Muitos seriam os suspeitos. Afinal, quantos redatores, escritores, revisores, jornalistas, estudantes já quiseram dar um fim à crase? (E a teimosa aparece até quando eu falo do seu assassinato).

 

A língua portuguesa, dentro de sua concepção, sempre afirmou ser a crase indispensável. “Como poderia ser bem executada a escrita sem a existência do acento grave? Impossível!” diz com ênfase.

 

Há tempos atrás ela também afirmava que seria impossível viver sem o trema. Porém chegou uma tal reforma, de mansinho, e fez a língua portuguesa calar-se.
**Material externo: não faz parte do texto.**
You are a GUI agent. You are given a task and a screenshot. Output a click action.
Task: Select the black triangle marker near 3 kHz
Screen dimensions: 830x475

Até 2012 estará extinta a trema. Uma morte que se faz lentamente. Poderia ser de uma vez só, mas a dor será estendida por 4 anos.

 

Mas estamos aqui para discutir sobre um possível assassinato da crase. Será que teria tamanha audiência quanto às novelas de Silvio de Abreu? Ou a falta de sotaque italiano não traria tanta atenção a nossa língua portuguesa?

 

Neste caso, pouco importa. A crase é muito bem vigiada. Nenhuma reforma conseguiria matá-la, sequer chegaria perto. Ela continuará onde está, ou onde deveria. Já que, bem, como sabemos, nem sempre ela aparece onde deveria.